Case study summary
Hawkesley Medical Practice has three whole time equivalent GPs covering a list size of approximately 4600. When Hawkesley Medical Practice heard about the support NHS England’s Sustainable Improvement team provide to general practice as part of the national General Practice Development Programme, it saw it as a much needed support to help develop its reception team. After years of working the same way, stuck in numerous and inconsistent processes, they hoped the programmes would help the team to work together more effectively and productively.
The team was led by a practice manager, who attended the General Practice Improvement Leaders programme, which guides participants through a number of quality improvement tools and techniques, which helps to build skills and confidence to support others with making changes. The development of her skills in leading and facilitating change coincided with the practice receiving an on-site Productive General Practice (PGP) Quick Start support package, which helps the practice team release time for care and build improvement capability. Synergy between the two programmes has reenergised and transformed the practice in the following ways.
- Developing the team – in the past reception staff worked in silos and had little understanding of each other’s roles. This placed extra demand on the practice manager’s time who they constantly turned to for answers to questions. The PGP Quick Start module, Clear Job Standards, helped all staff get a better understanding of the tasks the reception team did on a daily, weekly, monthly and ad hoc basis. The work identified various training needs that had never been identified before and gave staff opportunities to develop and fill their knowledge gaps. The team is now more proactive, asks fewer questions and requires less supervision from the practice manager.
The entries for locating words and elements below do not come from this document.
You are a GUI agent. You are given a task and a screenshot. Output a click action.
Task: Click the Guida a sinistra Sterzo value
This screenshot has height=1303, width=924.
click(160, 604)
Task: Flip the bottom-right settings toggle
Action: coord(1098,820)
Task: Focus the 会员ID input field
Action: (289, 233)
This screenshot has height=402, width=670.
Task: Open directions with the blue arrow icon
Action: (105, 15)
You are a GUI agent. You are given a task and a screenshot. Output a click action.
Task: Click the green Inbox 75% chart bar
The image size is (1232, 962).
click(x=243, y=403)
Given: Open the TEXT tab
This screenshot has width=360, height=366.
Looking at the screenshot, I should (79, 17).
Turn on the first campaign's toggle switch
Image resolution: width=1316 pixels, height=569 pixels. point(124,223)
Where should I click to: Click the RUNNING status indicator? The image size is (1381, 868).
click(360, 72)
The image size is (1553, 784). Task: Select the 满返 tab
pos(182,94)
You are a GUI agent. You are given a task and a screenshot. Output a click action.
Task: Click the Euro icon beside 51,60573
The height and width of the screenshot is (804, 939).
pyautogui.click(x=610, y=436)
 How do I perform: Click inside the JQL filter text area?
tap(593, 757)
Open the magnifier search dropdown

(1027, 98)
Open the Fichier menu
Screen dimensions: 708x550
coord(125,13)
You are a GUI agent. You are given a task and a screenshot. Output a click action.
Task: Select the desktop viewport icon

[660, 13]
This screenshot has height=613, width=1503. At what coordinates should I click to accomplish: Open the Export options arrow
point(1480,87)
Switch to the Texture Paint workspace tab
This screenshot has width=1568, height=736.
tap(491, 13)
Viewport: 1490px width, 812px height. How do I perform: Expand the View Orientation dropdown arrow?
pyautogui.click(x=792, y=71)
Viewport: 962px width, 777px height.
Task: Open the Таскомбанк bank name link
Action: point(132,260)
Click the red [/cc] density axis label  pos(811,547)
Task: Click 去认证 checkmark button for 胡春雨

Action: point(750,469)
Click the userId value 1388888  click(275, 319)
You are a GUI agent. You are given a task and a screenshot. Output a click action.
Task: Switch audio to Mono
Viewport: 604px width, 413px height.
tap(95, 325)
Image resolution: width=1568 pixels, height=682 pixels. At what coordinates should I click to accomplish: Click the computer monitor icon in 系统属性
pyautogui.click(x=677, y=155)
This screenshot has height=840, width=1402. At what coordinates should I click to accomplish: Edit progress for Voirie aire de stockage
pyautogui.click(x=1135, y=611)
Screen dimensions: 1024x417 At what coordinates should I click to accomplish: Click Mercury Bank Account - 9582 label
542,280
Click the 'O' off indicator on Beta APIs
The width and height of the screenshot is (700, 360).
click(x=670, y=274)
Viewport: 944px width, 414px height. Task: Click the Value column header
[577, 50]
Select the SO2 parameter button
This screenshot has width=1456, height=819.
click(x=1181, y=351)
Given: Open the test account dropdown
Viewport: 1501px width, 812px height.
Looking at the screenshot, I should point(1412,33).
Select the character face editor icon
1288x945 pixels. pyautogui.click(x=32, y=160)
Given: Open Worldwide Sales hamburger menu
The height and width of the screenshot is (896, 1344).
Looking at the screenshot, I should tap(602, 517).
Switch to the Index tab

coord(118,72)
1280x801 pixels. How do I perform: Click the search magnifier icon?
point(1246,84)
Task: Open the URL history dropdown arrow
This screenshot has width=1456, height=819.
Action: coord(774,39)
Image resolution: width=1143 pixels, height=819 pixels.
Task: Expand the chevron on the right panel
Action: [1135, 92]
- Increasing productivity – using a simple visual management technique, the T-card Board, a system that uses a card for each job that needs completing, has seen the biggest cultural shift in the team and increased productivity. A T-card Board was placed in reception displaying cards of every job that required doing. One side is red indicating the job is outstanding; the reverse is green showing the job has been completed. Seeing this information in real-time motivated the reception team to work together to get jobs completed, staff became more proactive and were more flexible in working at different stations, something that did not happen before. Seeing the board turn from red to green gave the team a huge sense of achievement and teamwork. For the first time in years the reception team is on top of its workload on a regular basis and working to full capacity. This has increased productivity and freed up time, making holiday and leave cover easier to manage.
- Improving processes – numerous inconsistent processes existed in issuing repeat prescriptions, which varied between staff and in some cases were lengthy and unnecessarily time consuming. Using the process mapping tool the reception team, along with clinicians, mapped out the current process for repeat prescriptions which visibly showed the numerous steps involved and the high level of discrepancies that existed. Seeing how much time was being wasted and effort duplicated, the whole practice team supported a reception team leader to draw up a new process. This was approved by all and is now embedded in the practice and used as a training tool for new staff.
- There were 6 reception/ admin staff who between them covered 3.5WTEs (134.25 hours) per week. The changes described have freed up five to six hours per week through quicker handovers and quicker status checking of jobs. A further two hours per week have been freed through better management of repeat prescriptions. In total, this amounts to the release of 5-6% of admin time.
- This time has been reinvested to reduce administration backlogs, thereby avoiding the cost of increased hours. One team member was previously unable to complete the daily task of summarising medical records due to too much time being taken up by reception duties. Increased productivity has freed up time and allowed support staff to complete the work within their existing contracted hours.
- Morale and job satisfaction has improved significantly. For the first time the reception team has been given opportunities to develop and have been empowered to make improvements to the way they work. This has made staff feel more valued and appreciated, especially now that the whole practice team, including clinicians, can see the volume of work they do.